▶ **Instructions to follow**
Wherever a picture sits, omit it. Output the rest of the listing exactly.

▶ **Data listing**
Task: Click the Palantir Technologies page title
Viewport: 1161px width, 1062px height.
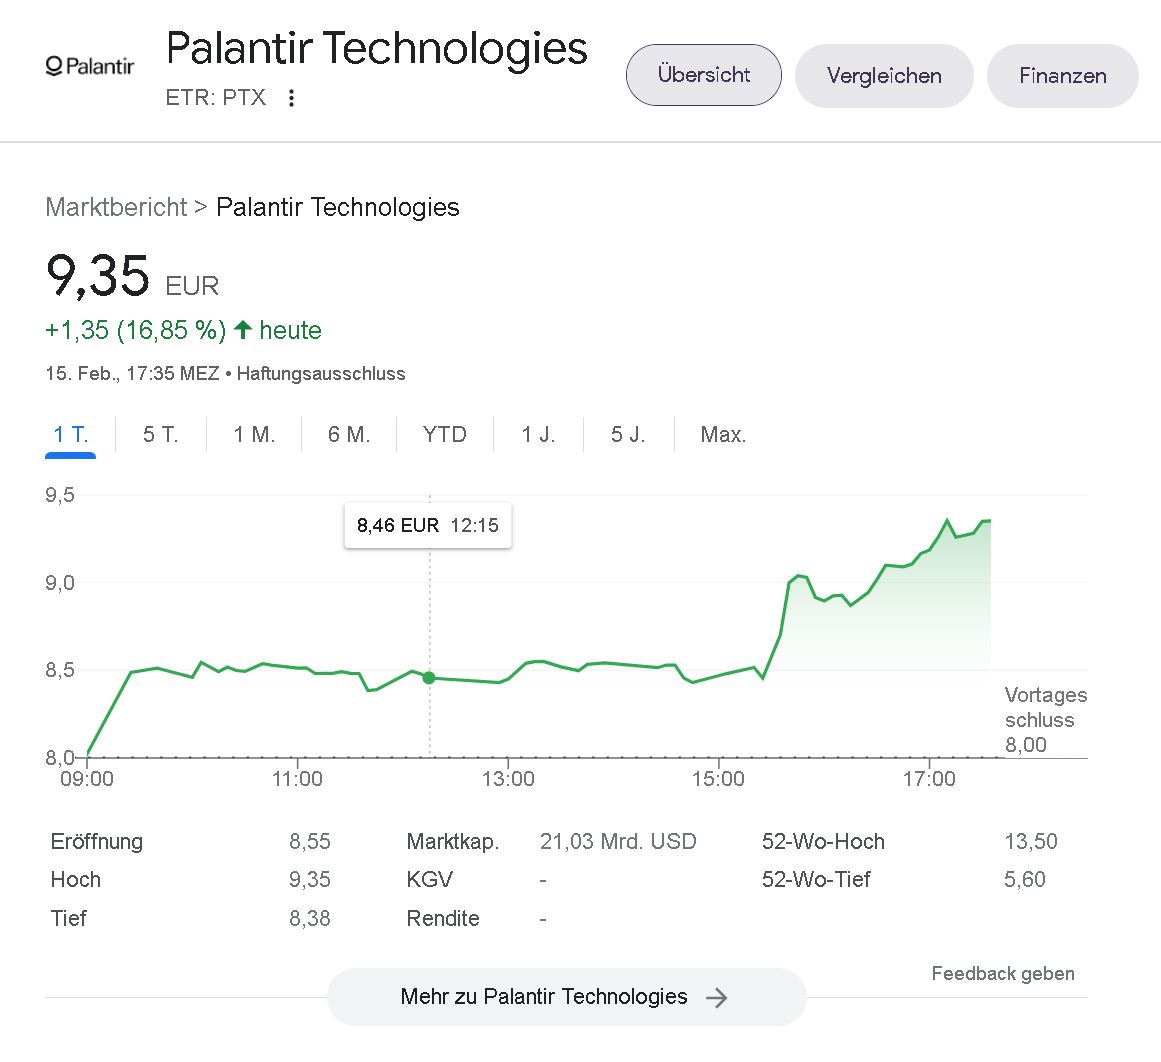Action: 376,48
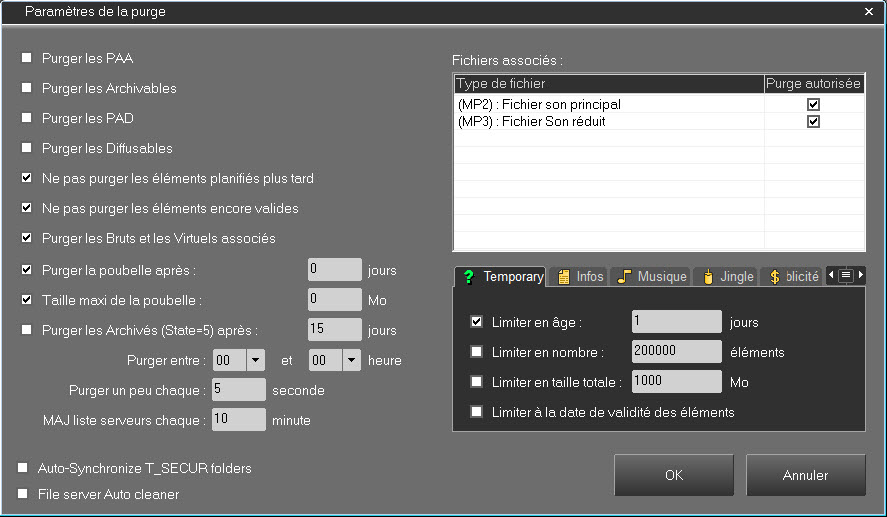Close the Paramètres de la purge dialog
The width and height of the screenshot is (887, 517).
[x=868, y=12]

▶ **Solution for this task**
Task: Click the Palantir Technologies page title
Viewport: 1161px width, 1062px height.
Action: 376,48
Close the Paramètres de la purge dialog
The width and height of the screenshot is (887, 517).
[x=868, y=12]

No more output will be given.